You are viewing a plain text version of this content. The canonical link for it is here.
Posted to users@cxf.apache.org by Aki Yoshida <el...@gmail.com> on 2015/06/16 12:02:44 UTC

Re: Attachment signing/encryption and MTOM

the content-id in the uri-form i.e. "cid:..." needs to be url-encoded
because some characters allowed in the content-id header value are
reserved in the URI syntax.
see http://www.ietf.org/rfc/rfc2111.txt  section 2.

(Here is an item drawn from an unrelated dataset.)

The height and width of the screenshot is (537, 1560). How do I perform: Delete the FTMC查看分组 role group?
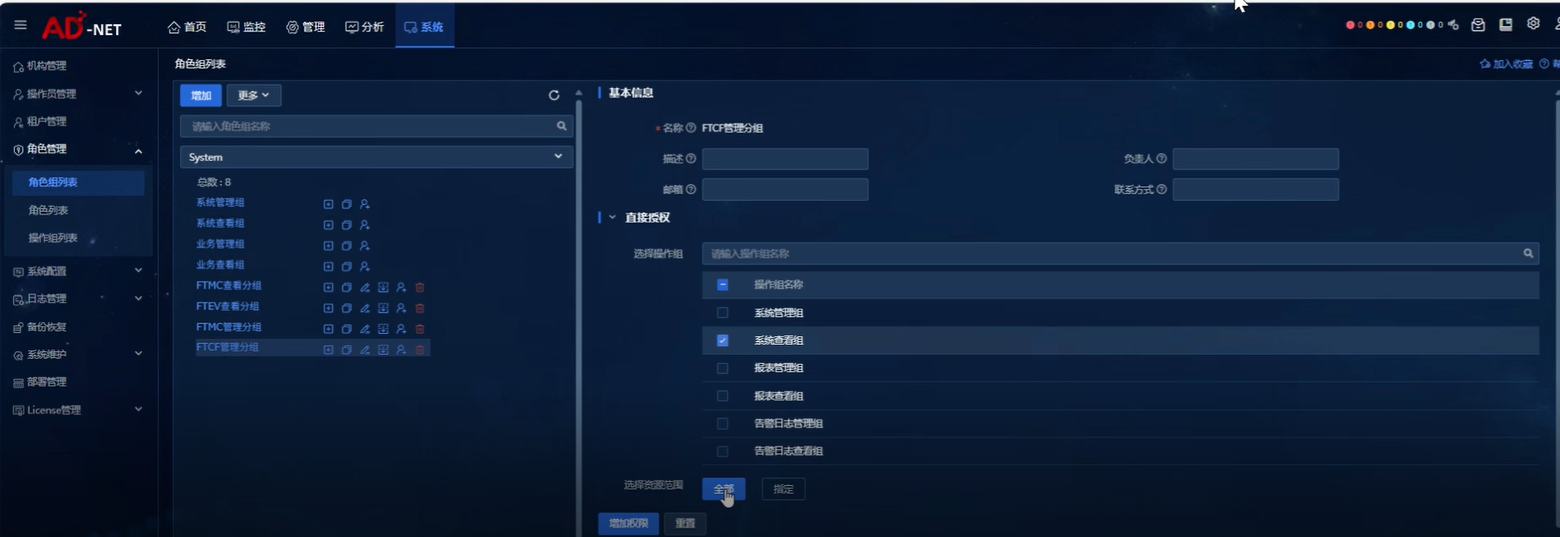[420, 287]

I'm moving this thread to users@cxf.


2015-06-15 17:47 GMT+02:00 Hugo Trippaers <tr...@gmail.com>:
> Hello Folks,
>
> I’m running into a problem with url encoding of attachments identifiers. The versions i’m using are WSS4j 2.0.3 and CXF 3.0.4 (so if this is solved in future versions, please tell me ;-) as i haven’t been able to test it.
>
> I have a web service that returns an encrypted attachment, works fine without MTOM, but when i enable MTOM i get an error.
>
> Caused by: org.apache.wss4j.common.ext.WSSecurityException: Attachment not found
>         at org.apache.wss4j.dom.processor.ReferenceListProcessor.decryptEncryptedData(ReferenceListProcessor.java:363)
>         at org.apache.wss4j.dom.processor.ReferenceListProcessor.decryptDataRefEmbedded(ReferenceListProcessor.java:213)
>         at org.apache.wss4j.dom.processor.ReferenceListProcessor.handleReferenceList(ReferenceListProcessor.java:121)
>         at org.apache.wss4j.dom.processor.ReferenceListProcessor.handleToken(ReferenceListProcessor.java:80)
>
> Tracing it, it fails on comparing the attachments Ids between the mime parts and the references in the soap code.
>
> In the mime header of the attachment, the attachment id is not encoded
> Content-ID: <f2eeb606-bca8-4c0b-8cc8-1f0f4d6e930d-4@http://schubergphilis.com/2015/
>
> However the reference in both the CipherReference and Signature soap part is url encoded:
> <xenc:CipherReference URI="cid:f2eeb606-bca8-4c0b-8cc8-1f0f4d6e930d-4@http%3A%2F%2Fschubergphilis.com%2F2015%2F03%2Fmidlayer-schema-20150319.xsd”>
>
> <ds:Reference
>         URI="cid:f2eeb606-bca8-4c0b-8cc8-1f0f4d6e930d-4@http%3A%2F%2Fschubergphilis.com%2F2015%2F03%2Fmidlayer-schema-20150319.xsd">
>     <ds:Transforms>
>         <ds:Transform
>                 Algorithm="http://docs.oasis-open.org/wss/oasis-wss-SwAProfile-1.1#Attachment-Complete-Signature-Transform"/>
>     </ds:Transforms>
>     <ds:DigestMethod Algorithm="http://www.w3.org/2000/09/xmldsig#sha1"/>
>     <ds:DigestValue>yHytVyICcbG5TDfcL4iZHFyalbI=</ds:DigestValue>
> </ds:Reference>
>
>
> What should be correct? I don’t think the content in the attribute should be URL encoded, but should be entitiy encoded. Yet it is encoded in AttachmentUtil.createContentID and decoded before creating the mime part in AttachmentSerializer.writeHeaders
>
> Happy to help solve this..
>
> Cheers,
>
> Hugo